Fans who catch Pepsi’s commercial with “X Factor USA” winner Melanie Amaro performing the Otis Redding song “Respect” will be able to download a free video of the performance by using the Shazam app on their phones to capture audio from the commercial.
There are also partnerships with online radio service Pandora Media Inc and social TV specialist GetGlue centered around the game and other free content.
“Our philosophy now is nothing happens in isolation,” said Shiv Singh, global head of digital for Pepsico Beverages. “Social TV is a massive phenomenon and a critical element of our Super Bowl campaigns.”
The biggest spender by category is the autos industry, which made a big comeback last year and was noted for one of the most memorable spots -- Volkswagen AG’s ad with a young child dressed in a Darth Vader outfit believing he can control the Passat car’s lights.
This year, Volkswagen’s Audi is hoping to win more creative kudos with a spot that taps into the “Twilight” teen vampire pop culture phenomenon. The 60-second spot, which will air during the first break in the game, will highlight the new 2013 Audi S7 and its LED headlight technology, which has unfortunate consequences for a party of young vampires.
Audi hopes to continue the conversation about the ad via the Twitter hashtag #SoLongVampires.

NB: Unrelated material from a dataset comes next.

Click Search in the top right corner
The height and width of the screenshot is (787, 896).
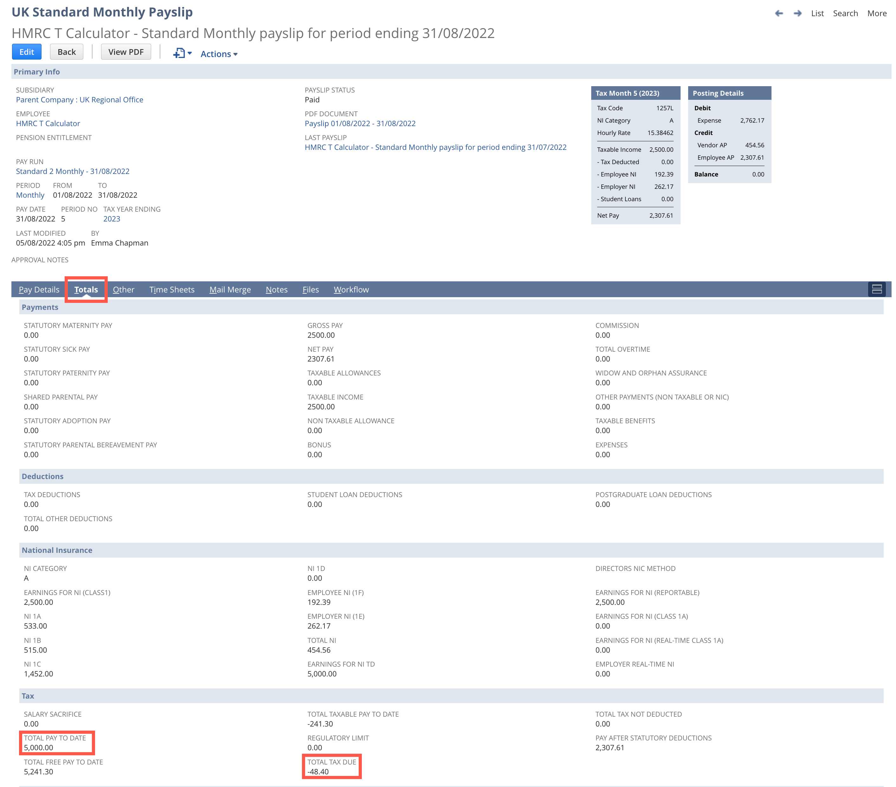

NBC executives say the auto makers are leading a trend toward long-form campaigns of 60 seconds or more, allowing high-end creative concepts to be fleshed out in the commercial’s narrative rather than just going for a quick gag and punchline.
Chrysler Group LLC, Toyota Motor Co, Honda Motor Co Ltd, Hyundai Motor Co, and other automakers will also be advertising during the game.
General Motors Co’s mainstream Chevy brand will run seven TV commercials before, during and after the game, for instance. It will also center its overall campaign heavily around Web-based partnerships with NBC, Twitter and Facebook.
With the conventional wisdom being that consumers are more likely to make a purchase if recommended by a friend or family member, chief marketing officers are keen to insert themselves in a Facebook or Twitter conversation about the products and services they sell.
Bluefin Labs, a start-up company that aggregates and analyzes TV viewer data and comments on Twitter and Facebook, has been hired by several advertising agencies with Super Bowl campaigns to help understand how football fans react to the commercials during the game.
“Advertisers don’t think about the TV campaign alone anymore but as a way to reach eyeballs and then stimulate conversations about their brands,” said Bluefin executive Tom Thai.
While advertisers are eager to experiment with social media during a big-ticket event like the Super Bowl, there are still questions on how they measure its impact with a consistent, industry-accepted method, said Alex Iskold, founder of GetGlue, which lets TV fans share their viewing experiences by ‘checking-in’ in exchange for online rewards.
”Social TV engagement hasn’t been fully priced yet,“ Iskold said. ”We are collectively working to figure out the value to the advertisers. “It took years for the traditional display ad model to solidify; I don’t think it will take us that long to price social TV.”